**Records for the exercise:**
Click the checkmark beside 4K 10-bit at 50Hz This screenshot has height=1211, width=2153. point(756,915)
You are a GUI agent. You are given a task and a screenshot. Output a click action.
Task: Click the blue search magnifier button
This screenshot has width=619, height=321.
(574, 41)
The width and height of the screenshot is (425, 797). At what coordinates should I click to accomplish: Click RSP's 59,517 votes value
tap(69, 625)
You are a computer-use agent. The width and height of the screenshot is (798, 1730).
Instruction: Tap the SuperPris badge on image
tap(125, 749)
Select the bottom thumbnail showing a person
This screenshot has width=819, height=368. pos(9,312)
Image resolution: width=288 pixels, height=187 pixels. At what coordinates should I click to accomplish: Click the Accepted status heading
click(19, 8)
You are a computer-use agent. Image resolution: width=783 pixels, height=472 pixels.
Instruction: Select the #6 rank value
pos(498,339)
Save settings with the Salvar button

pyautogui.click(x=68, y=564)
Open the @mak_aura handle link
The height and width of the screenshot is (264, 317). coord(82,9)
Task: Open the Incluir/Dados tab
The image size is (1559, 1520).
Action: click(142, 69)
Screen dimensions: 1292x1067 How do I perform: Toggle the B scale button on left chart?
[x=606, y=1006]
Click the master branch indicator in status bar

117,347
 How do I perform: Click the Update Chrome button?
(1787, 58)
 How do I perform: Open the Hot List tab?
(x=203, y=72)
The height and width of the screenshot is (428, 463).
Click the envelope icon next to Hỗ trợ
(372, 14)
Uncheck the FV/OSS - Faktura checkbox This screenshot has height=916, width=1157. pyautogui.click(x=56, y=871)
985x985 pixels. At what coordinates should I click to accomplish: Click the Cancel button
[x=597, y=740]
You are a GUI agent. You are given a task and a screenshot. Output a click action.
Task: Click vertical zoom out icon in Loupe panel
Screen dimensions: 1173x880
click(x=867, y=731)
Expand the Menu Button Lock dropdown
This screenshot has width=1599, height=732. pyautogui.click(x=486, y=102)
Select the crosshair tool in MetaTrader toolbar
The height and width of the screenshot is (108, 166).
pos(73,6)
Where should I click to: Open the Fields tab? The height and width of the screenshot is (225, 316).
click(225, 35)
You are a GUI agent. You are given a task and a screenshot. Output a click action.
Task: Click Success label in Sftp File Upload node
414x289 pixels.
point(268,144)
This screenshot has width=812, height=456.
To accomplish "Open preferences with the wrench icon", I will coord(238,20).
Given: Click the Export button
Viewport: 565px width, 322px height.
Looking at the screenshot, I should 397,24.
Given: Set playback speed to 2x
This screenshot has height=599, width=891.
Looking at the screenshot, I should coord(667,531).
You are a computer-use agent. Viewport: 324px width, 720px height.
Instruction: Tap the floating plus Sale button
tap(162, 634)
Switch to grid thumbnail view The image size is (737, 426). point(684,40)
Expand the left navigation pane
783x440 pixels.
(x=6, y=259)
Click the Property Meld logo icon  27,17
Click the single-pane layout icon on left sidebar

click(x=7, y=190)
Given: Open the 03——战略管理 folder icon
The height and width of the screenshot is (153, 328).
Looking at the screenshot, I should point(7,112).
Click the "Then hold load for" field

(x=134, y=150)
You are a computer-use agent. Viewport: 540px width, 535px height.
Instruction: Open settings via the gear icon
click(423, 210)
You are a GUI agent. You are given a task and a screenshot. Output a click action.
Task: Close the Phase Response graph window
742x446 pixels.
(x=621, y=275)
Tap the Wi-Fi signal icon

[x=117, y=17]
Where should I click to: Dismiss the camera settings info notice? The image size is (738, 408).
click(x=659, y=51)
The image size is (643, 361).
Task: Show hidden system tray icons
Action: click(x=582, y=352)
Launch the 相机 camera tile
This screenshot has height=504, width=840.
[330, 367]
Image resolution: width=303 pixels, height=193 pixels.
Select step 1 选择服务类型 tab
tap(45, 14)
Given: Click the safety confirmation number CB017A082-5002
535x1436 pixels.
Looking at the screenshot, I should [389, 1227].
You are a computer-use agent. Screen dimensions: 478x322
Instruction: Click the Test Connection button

**What to produce:**
With the line holding "985x985 pixels. At" as the first and the line holding "Task: Click vertical" as the last, set down that range of the entries above exactly, and nothing else.

**Solution to the exercise:**
985x985 pixels. At what coordinates should I click to accomplish: Click the Cancel button
[x=597, y=740]
You are a GUI agent. You are given a task and a screenshot. Output a click action.
Task: Click vertical zoom out icon in Loupe panel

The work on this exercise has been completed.